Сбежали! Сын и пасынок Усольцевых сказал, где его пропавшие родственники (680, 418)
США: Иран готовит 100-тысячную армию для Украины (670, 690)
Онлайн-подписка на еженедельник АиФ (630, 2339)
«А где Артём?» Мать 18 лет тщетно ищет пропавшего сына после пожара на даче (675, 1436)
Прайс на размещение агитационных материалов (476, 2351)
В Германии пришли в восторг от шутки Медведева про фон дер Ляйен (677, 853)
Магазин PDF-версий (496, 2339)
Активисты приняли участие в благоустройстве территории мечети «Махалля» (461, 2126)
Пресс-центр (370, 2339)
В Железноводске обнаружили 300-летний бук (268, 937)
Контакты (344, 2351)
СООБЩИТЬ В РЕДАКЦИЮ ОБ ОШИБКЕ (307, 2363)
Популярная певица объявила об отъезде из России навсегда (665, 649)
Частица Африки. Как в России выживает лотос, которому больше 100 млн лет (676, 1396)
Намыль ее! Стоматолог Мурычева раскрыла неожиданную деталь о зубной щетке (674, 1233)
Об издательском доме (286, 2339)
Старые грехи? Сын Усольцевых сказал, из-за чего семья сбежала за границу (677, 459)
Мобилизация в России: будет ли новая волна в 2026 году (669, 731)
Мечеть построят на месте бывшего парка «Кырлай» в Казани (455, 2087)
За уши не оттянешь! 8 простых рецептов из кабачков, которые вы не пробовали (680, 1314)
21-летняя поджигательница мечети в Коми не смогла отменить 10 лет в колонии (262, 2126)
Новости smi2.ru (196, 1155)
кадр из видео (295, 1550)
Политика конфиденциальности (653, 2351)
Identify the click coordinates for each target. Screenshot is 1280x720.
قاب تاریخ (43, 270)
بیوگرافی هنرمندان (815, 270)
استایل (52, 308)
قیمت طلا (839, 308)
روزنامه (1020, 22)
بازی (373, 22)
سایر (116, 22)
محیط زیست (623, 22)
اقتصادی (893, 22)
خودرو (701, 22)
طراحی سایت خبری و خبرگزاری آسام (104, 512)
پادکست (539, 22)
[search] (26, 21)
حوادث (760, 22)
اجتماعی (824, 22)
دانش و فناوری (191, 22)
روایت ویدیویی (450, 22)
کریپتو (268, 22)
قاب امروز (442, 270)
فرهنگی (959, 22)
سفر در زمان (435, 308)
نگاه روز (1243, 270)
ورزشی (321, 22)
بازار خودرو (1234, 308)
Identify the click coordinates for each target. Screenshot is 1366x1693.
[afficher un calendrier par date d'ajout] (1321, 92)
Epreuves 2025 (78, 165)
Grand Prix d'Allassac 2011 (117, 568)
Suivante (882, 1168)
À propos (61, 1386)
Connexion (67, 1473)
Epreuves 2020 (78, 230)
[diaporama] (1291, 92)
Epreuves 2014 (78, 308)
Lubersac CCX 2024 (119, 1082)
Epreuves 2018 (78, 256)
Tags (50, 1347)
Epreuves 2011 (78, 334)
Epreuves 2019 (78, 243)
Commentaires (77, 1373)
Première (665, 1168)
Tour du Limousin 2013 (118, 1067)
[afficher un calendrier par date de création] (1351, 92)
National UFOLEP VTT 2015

About this exercise
Your answer should be the lines from the one containing "Epreuves 2018 (78, 256)" through the last line of the records, repeated exactly and with nothing added.

Task solution
Epreuves 2018 (78, 256)
Tags (50, 1347)
Epreuves 2011 (78, 334)
Epreuves 2019 (78, 243)
Commentaires (77, 1373)
Première (665, 1168)
Tour du Limousin 2013 (118, 1067)
[afficher un calendrier par date de création] (1351, 92)
National UFOLEP VTT 2015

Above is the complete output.